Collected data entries
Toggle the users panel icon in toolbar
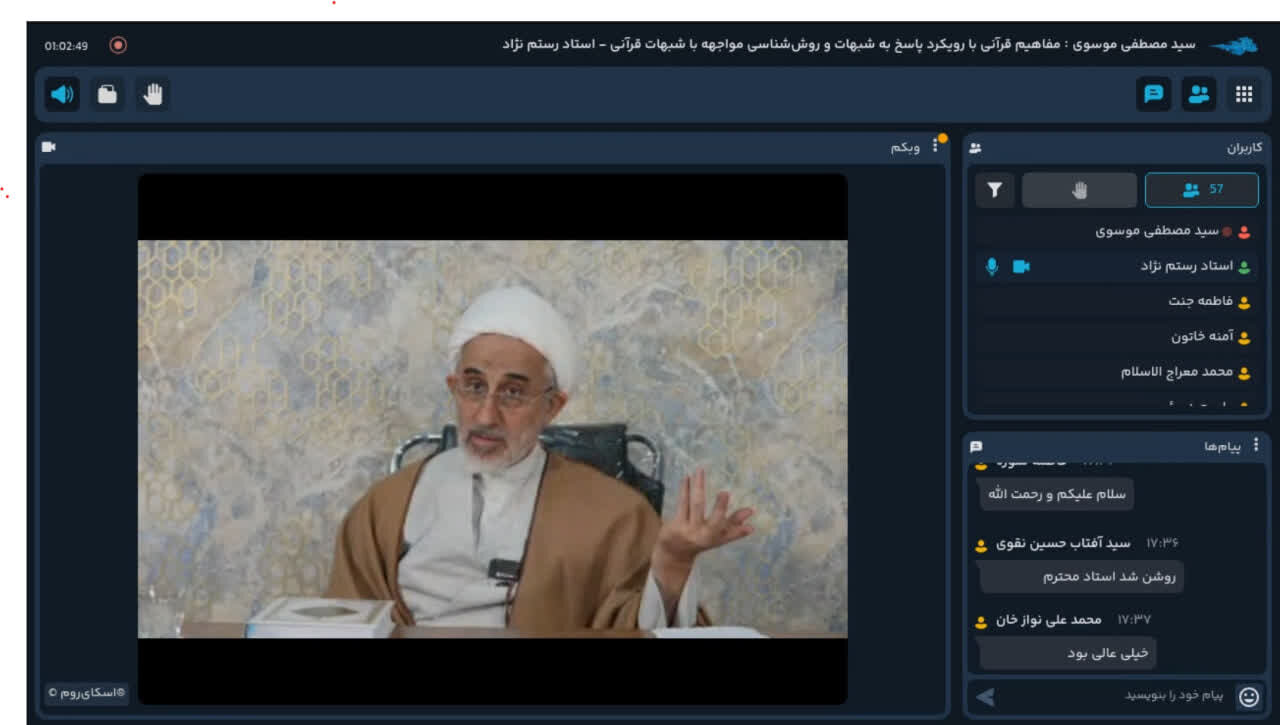This screenshot has height=725, width=1280. [1198, 95]

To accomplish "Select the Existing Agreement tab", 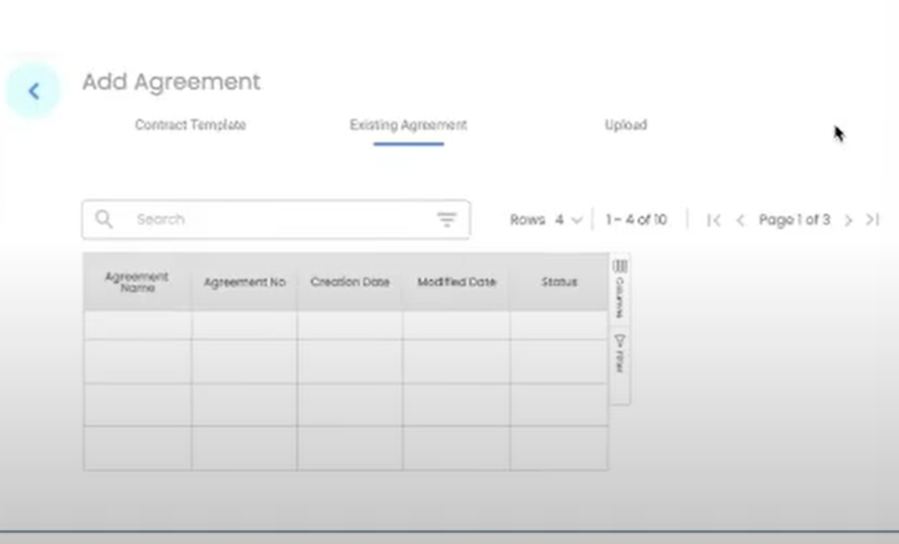I will click(408, 125).
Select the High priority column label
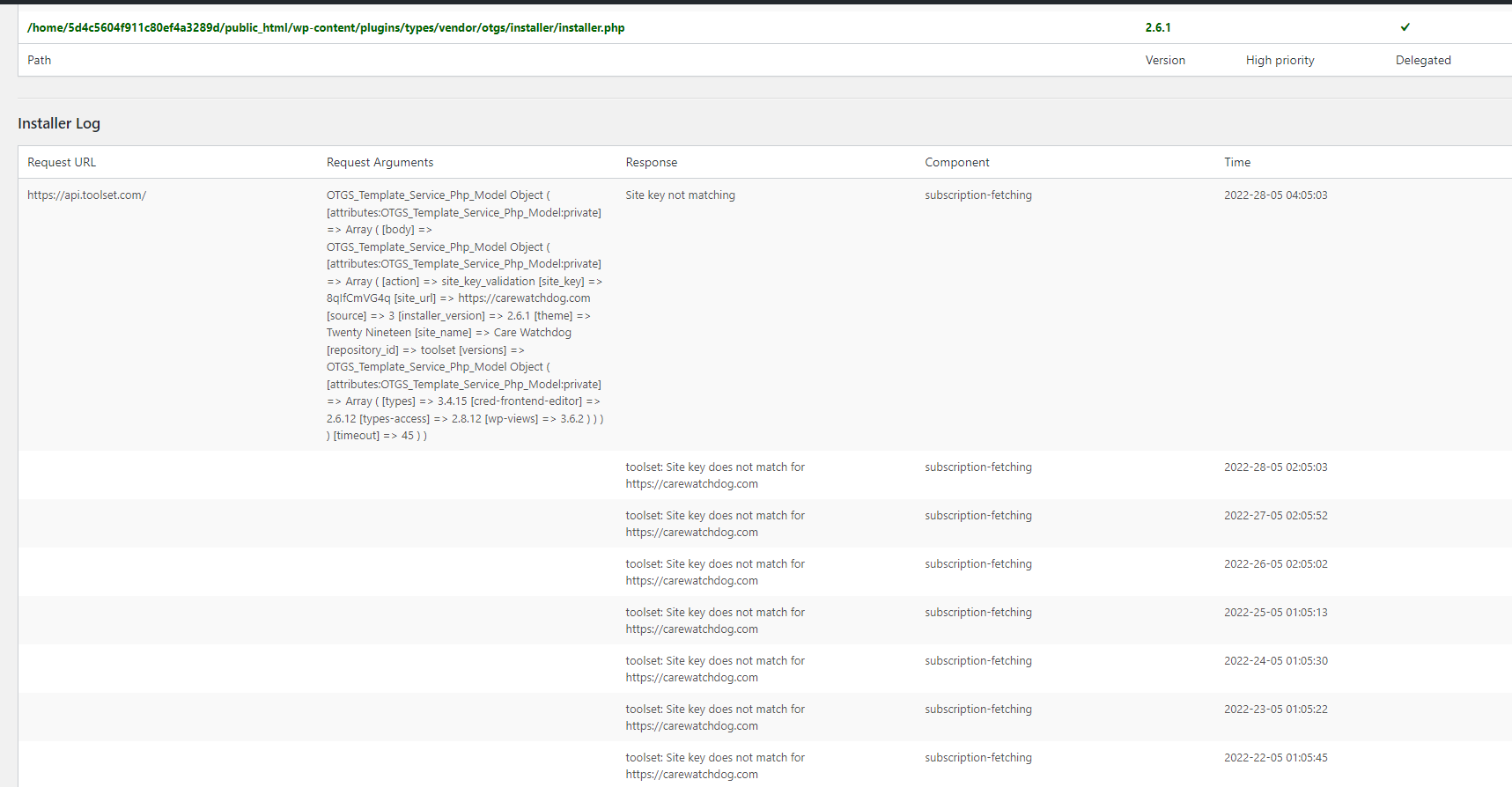 [1279, 60]
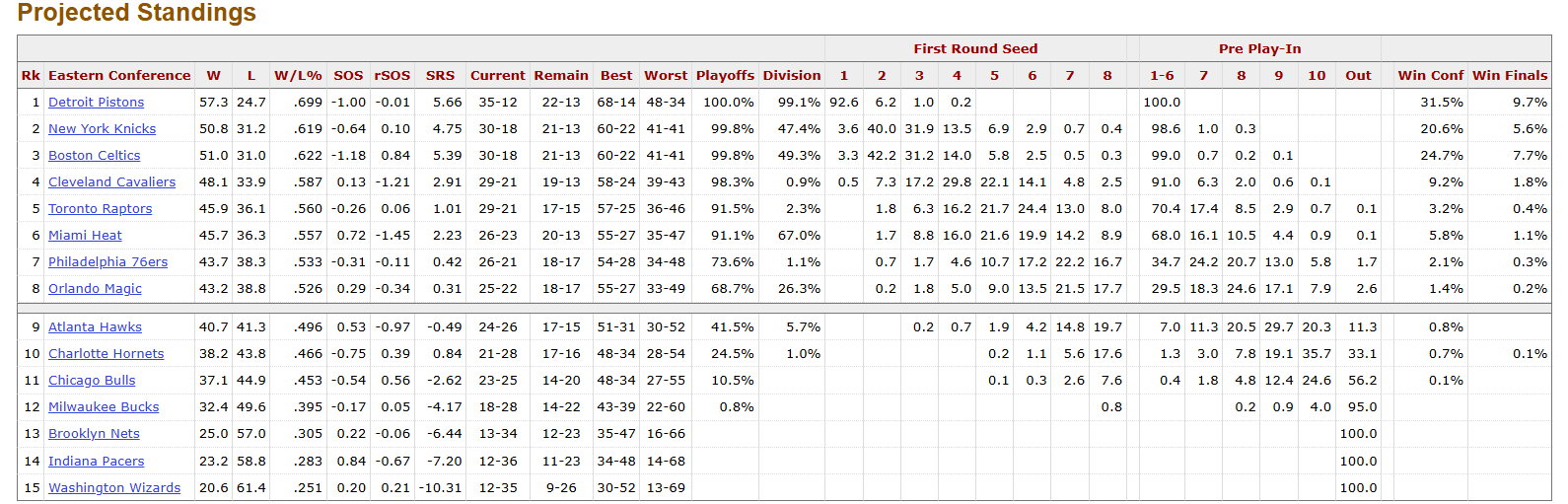
Task: Sort by Win Finals column header
Action: tap(1510, 75)
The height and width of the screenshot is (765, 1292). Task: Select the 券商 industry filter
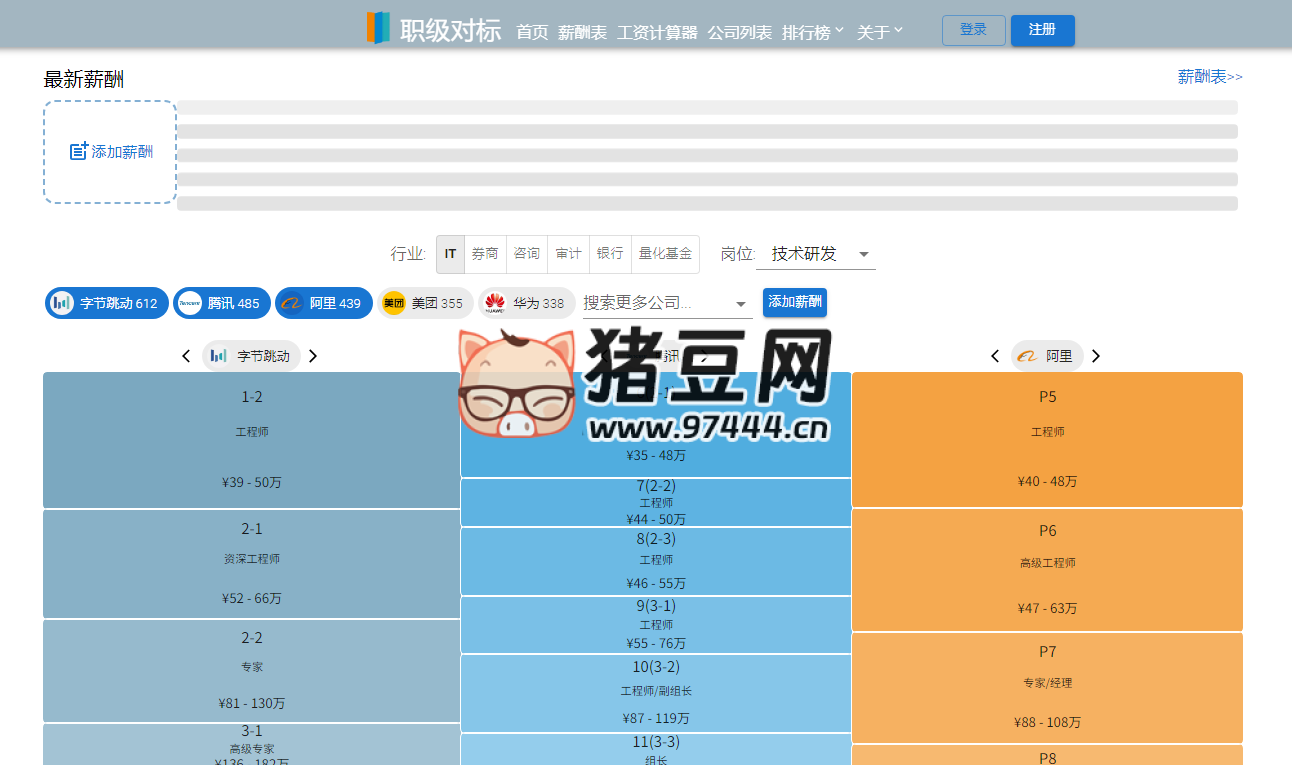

- _TASK GOAL_
The range to transcribe runs from the line holding "Select the High priority column label" through the final line of the data above; copy it exactly and exclude the pictures.

- _WRITTEN ANSWER_
Select the High priority column label
 [1279, 60]
Task: Sort by Win Finals column header
Action: tap(1510, 75)
The height and width of the screenshot is (765, 1292). Task: Select the 券商 industry filter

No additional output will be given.